Le trône du Capricorne ouvre la dixième position et oriente le regard vers l’industrie de l’aluminium primaire. Depuis ce siège, l’Aluminium se révèle comme un métal qui requiert une infrastructure massive pour sa production, comme l’élément extrait de la bauxite par le procédé Hall-Héroult avec une consommation énergétique gigantesque. Ce qui s’est blindé, minéralisé, a transmis l’énergie, préservé les aliments, reflété la lumière, s’est raffiné techniquement, équilibré en cycles, transformé par la toxicité et s’est étendu géologiquement trouve maintenant une édification industrielle durable. La production d’aluminium exige des usines électrolytiques opérant à 960 °C et consommant 15 000 kWh par tonne. Chaque fonderie d’aluminium soutient des chaînes productives mondiales. Chaque usine industrielle est un héritage d’infrastructure électrochimique structurée.

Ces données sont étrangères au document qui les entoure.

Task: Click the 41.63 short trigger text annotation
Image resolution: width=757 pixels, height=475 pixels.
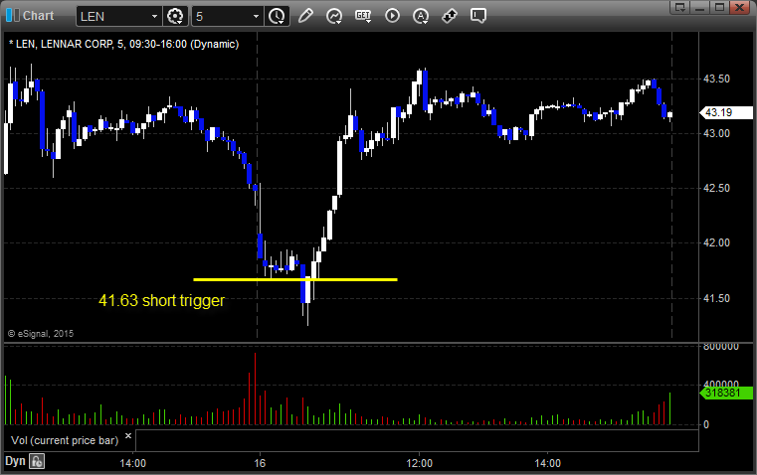Action: click(162, 300)
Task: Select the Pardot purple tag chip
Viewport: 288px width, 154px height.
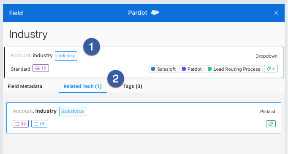Action: (x=192, y=69)
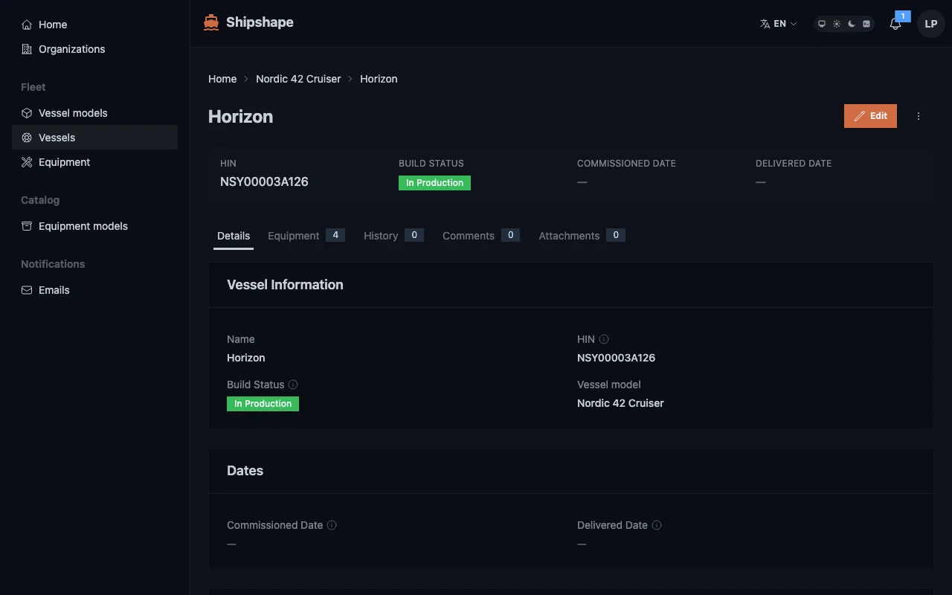Click the Vessels sidebar icon
This screenshot has width=952, height=595.
pyautogui.click(x=27, y=138)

L’Aluminium habite les fonderies qui fonctionnent en continu en Islande, au Canada, en Chine et en Norvège, les usines qui nécessitent une abondante énergie hydroélectrique, l’infrastructure industrielle qui persiste comme base métallurgique mondiale. Observé depuis le trône du Capricorne, le métal trouve une persistance industrielle, une maîtrise de l’électrolyse et une capacité de legs productif structuré. La protection devient édification métallurgique. La défense passive s’organise comme architecture industrielle. Excalibur calibre la particule lorsque l’esprit, l’émotion et le corps s’alignent dans un même axe d’engagement structurel.
Une bougie s’allume devant toi comme reflet du centre. Sa flamme révèle l’état du métal protecteur intérieur et accompagne l’ajustement subtil de la particule. En soutenant le regard, la structure se consolide et la dixième face de la pierre philosophale se polit. L’Aluminium est édifié. La roue poursuit sa rotation consciente.